The time course of mortality post-infection differed slightly between the two infection routes. Therefore, to compare the age-dependent mortality trends we studied the probability of fly survival until a cut off time closest to when 50% of all infected flies had died in each assay: day 5 and day 7 for haemocoel injection and cuticle exposure treatments respectively. We first focussed on the data from flies in the infected treatments. We used the glmer function from lme4[49] in R (version 3.2.3)[50] and built linear mixed-effect models using sex, age, infection route and all interactions up to 3-way as fixed factors and experimental block as a random factor. Fly vial (each containing approximately 10 flies) was the unit of replication. Models had a binomial error structure and used a two-vector response containing the number of flies that were dead and alive in each vial. Models were sequentially simplified and the significance of terms of interest was tested using Likelihood Ratio tests for model comparisons.
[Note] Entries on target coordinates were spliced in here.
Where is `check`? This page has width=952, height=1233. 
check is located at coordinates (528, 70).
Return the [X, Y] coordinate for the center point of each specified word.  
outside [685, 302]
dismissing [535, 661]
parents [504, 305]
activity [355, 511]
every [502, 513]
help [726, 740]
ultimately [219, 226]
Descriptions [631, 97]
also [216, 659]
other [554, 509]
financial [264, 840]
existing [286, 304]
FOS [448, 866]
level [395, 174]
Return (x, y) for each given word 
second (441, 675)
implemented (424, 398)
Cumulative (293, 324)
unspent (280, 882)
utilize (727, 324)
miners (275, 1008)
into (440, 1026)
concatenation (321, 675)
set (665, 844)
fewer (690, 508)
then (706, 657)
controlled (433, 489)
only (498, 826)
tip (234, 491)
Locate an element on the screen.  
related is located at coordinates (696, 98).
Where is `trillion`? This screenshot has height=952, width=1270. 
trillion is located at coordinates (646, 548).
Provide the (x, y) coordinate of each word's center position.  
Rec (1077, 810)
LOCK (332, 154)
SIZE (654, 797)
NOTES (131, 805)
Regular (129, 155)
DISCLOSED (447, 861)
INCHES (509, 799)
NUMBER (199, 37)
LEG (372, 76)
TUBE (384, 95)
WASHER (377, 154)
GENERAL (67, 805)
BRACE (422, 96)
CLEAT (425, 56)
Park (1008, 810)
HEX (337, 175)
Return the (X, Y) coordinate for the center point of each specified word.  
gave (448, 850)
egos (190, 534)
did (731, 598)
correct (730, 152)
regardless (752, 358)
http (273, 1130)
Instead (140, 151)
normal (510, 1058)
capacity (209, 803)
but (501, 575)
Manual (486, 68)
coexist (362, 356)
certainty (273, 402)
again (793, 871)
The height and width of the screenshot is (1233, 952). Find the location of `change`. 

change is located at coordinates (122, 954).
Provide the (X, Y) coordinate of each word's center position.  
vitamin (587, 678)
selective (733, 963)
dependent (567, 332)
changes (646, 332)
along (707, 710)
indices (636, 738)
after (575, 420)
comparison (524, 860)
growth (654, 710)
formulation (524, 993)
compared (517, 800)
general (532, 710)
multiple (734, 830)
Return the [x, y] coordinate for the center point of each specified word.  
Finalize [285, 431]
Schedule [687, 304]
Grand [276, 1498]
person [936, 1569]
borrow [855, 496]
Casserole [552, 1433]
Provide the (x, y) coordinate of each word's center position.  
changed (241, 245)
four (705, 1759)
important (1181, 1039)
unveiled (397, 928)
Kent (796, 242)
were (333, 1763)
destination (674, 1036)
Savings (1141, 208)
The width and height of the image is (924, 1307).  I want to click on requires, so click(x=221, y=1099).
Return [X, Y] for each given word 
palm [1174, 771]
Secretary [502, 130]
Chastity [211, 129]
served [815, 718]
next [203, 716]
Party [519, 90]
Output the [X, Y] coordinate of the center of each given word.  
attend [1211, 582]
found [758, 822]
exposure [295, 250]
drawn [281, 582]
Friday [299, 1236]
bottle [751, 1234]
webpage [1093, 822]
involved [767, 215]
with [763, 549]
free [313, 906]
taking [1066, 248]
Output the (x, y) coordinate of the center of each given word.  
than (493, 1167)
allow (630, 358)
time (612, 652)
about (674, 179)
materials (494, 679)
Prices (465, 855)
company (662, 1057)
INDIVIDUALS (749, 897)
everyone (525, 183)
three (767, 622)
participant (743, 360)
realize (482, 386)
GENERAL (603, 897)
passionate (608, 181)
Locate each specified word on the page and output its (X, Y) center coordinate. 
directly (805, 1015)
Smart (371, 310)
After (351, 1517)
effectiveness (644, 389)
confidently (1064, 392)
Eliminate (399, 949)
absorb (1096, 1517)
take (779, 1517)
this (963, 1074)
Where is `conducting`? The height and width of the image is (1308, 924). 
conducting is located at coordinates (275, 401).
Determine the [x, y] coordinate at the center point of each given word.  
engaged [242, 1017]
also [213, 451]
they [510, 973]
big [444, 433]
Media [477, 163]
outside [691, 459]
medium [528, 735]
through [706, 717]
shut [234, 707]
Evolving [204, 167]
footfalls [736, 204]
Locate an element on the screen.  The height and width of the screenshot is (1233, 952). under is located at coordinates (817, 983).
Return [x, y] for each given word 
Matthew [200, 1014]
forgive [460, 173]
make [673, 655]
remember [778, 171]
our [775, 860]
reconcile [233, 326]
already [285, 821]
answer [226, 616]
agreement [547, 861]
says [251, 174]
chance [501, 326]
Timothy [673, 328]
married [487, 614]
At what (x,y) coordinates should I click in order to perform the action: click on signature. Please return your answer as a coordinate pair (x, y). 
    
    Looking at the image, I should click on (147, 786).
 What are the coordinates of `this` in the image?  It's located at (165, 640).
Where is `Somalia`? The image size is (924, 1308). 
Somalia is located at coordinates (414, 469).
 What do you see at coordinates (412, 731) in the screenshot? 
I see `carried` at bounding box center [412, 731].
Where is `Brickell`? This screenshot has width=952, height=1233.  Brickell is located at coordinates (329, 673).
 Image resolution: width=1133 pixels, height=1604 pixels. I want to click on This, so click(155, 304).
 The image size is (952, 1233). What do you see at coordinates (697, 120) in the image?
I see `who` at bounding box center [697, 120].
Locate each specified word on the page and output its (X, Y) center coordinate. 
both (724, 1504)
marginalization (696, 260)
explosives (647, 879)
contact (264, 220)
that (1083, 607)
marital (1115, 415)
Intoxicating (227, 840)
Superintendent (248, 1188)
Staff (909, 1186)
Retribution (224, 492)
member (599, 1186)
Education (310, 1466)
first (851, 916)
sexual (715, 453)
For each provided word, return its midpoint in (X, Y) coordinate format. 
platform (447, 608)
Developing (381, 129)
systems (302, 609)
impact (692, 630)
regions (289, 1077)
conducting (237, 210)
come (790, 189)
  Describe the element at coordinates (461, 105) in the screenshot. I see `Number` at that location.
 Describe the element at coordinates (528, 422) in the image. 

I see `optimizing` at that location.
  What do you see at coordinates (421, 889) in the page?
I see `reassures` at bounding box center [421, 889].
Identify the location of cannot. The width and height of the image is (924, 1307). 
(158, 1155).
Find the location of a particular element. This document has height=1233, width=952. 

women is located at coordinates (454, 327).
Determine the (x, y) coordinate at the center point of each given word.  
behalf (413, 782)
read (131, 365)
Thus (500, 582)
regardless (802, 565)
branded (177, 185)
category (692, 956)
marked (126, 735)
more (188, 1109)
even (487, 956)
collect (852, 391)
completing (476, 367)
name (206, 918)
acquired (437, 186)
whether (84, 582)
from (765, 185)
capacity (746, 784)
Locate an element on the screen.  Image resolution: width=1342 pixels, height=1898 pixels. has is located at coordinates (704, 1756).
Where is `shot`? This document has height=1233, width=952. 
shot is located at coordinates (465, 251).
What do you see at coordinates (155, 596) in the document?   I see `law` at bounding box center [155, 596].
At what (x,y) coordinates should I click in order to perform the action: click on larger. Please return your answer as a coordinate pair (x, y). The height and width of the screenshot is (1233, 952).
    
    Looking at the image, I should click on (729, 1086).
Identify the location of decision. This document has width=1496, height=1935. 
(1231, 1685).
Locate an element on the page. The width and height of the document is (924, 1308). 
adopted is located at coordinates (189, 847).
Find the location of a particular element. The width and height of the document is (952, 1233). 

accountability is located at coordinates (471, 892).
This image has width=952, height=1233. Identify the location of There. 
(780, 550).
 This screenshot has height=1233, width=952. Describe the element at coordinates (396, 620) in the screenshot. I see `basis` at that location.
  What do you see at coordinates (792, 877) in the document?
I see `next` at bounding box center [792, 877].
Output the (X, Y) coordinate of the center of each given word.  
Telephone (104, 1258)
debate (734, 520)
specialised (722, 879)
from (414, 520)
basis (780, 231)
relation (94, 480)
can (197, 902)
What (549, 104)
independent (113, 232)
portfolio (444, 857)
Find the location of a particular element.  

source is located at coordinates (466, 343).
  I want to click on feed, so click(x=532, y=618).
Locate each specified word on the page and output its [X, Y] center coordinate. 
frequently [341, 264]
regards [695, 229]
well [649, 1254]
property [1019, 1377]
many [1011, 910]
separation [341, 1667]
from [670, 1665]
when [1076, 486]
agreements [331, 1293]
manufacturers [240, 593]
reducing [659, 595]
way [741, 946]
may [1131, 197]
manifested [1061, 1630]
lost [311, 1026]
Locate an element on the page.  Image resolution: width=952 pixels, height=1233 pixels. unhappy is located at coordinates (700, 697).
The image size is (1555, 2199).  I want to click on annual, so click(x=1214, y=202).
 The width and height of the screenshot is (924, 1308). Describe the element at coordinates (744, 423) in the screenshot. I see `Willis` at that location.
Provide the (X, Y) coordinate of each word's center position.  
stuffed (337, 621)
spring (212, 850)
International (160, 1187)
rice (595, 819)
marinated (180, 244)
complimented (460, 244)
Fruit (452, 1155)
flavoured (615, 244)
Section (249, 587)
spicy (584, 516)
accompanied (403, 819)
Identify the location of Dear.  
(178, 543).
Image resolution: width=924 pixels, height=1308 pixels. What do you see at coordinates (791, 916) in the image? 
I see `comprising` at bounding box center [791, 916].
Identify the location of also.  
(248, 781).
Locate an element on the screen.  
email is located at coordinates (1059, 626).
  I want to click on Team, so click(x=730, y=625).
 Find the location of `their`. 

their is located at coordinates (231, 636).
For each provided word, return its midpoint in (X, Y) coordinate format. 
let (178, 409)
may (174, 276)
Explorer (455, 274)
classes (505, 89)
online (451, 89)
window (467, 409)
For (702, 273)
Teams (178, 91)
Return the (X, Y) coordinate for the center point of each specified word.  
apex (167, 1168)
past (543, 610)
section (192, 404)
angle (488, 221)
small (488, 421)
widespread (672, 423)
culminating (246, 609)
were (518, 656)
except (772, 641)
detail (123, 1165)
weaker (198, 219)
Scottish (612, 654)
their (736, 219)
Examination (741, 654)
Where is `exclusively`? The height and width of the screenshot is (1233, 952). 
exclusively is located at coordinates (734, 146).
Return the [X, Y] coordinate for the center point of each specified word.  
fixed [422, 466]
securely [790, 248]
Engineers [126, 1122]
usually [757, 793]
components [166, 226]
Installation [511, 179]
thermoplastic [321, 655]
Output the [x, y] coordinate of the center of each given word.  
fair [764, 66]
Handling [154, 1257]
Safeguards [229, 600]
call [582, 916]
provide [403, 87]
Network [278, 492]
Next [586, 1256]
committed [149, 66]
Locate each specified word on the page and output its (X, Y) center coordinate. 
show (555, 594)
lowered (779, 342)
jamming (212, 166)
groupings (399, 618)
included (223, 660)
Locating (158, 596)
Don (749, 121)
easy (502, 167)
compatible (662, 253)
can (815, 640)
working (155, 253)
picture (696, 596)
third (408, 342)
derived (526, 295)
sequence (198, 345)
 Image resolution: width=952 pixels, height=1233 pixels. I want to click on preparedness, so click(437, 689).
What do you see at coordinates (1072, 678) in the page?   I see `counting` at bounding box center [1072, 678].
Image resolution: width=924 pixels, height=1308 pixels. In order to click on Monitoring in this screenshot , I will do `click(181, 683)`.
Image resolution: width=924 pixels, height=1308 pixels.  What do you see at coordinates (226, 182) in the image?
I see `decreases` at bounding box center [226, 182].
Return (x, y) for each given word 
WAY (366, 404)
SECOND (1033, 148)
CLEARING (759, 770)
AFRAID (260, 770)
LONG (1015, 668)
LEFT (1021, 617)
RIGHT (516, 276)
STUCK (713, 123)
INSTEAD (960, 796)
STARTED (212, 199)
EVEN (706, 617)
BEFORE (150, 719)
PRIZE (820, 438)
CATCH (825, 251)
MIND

To demonstrate that mortality variation resulted from pathogen infection, we verified that the treatment group differences amongst the infected flies were not also present in the control dataset, and further tested for the presence of higher level interactions with the term ‘infection status’ across the entire data set. Lastly, we took an independent analytical approach that used the whole dataset and employed survival analysis to assess the temporal pattern of post-infection mortality using the coxme package[51] with the fixed and random effect structure described above. We verified the assumptions of our statistical models by inspecting diagnostics plots. We checked that hazard rates of the treatment categories in our survival analysis were proportional by re-running survival models using the coxph function from the R package Survival[52] and then testing proportionality using the cox.zph function. Relevant means and differences were calculated from raw data and are stated in the text with their standard errors.